Analysts and retailers blamed the drop in traffic on the abbreviated holiday season, six days shorter than last year due to Thanksgiving falling on Nov. 28. Some chains, including Macy’s and Kohl’s, tried to recoup the lost time by staying open until the wee hours.
“In 2007, shoppers were visiting 4.5 to 5 stores. Now it’s 3 to 3.5 stores,” said Bill Martin, founder of ShopperTrak, noting that the vast trove of information on the Internet is shifting consumer behavior. “There’s a lot less roaming around and a lot less impulse buying.”
Several large chains in recent weeks have slashed forecasts, citing the weak economy and tight profit margins fueled by price-cutting. Sears reported a 9.2 percent decline in sales during the nine-week period that ended Jan. 4.
Struggling department store J.C. Penney sent shock waves on Wall Street when it released a short press release saying it was “pleased” with the season, without providing details or sales figures. On Wednesday, Penney announced it was closing 33 stores and laying off 2,000 workers.

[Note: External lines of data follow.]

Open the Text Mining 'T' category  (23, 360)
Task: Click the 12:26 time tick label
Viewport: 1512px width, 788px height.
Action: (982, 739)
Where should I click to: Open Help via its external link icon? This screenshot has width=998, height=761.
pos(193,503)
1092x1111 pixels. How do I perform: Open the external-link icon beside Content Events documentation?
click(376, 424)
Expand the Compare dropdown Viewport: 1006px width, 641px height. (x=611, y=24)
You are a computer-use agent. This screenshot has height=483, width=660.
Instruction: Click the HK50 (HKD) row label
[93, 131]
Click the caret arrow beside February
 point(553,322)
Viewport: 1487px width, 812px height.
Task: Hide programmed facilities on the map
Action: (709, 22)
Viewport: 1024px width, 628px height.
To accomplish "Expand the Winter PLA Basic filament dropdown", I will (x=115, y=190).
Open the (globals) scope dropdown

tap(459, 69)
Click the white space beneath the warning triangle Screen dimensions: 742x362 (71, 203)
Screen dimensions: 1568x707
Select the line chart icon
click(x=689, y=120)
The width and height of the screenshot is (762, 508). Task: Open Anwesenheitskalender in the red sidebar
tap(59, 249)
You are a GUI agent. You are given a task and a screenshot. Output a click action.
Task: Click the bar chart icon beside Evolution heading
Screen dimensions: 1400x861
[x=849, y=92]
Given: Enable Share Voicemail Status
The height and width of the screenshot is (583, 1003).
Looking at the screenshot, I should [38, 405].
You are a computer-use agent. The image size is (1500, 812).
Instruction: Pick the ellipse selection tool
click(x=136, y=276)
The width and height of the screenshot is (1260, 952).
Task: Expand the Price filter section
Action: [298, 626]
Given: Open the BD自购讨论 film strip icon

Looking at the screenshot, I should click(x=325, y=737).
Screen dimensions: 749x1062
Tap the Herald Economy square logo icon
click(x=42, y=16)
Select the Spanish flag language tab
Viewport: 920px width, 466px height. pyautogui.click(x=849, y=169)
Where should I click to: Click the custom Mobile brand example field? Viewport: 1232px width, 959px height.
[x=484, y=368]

Online sales told another story.
E-commerce transactions in the fourth quarter rose 10.3 percent over last year, reported IBM Digital Analytics Benchmark, which tracks 800 retail websites nationwide. Sales completed on mobile devices, including smartphones and tablets, accounted for 16.6 percent of all online purchases – up 46 percent from the previous year.
After spending 20 minutes searching for a parking spot at the Galleria one day in December, Debbie Bailey of Granite Bay headed home to shop online.
“Amazon, Macy’s, Nordstrom, Microsoft. Anything I could buy online, I did,” Bailey said, adding that she spent $1,000.
Shipping giants UPS and FedEx struggled to cope with a flurry of last-minute sales. A handful of packages were delivered after Christmas, angering customers and leaving retailers to explain what happened.
Retail consultant Shelley Kohan of RetailNext, a Silicon Valley firm that tracks brick and mortar sales, cautioned against writing off the regional shopping mall.
“Over 90 percent of sales still occur in a store environment,” Kohan said. “Brick and mortar is not dead. It satisfies two needs of the customer: immediate gratification and socialization.”
Bill and Jane Branch of Loomis agreed.
“The mall is an attraction by itself. After shopping, we’d pick up a nice gourmet meal,” said Bill Branch, 80.
Increasingly, merchants are looking to blend technology with the in-store experience to combat the phenomenon of “showrooming” – when shoppers browse the physical store, but go online to make the purchase.
For example, physical stores offered to match prices of their online brethren, said Jay Henderson, strategy director for IBM Smarter Commerce.
Best Buy was one store that used the price-matching strategy, but it wasn’t enough to boost the chain’s Christmas season in a down year for electronics sales. The company reported a year-over-year drop in holiday sales last week.
But ultimately, a retailer’s success came down to its willingness to discount.
“Consumers don’t want to pay any more than they have to,” said Kleinhenz of the National Retail Federation.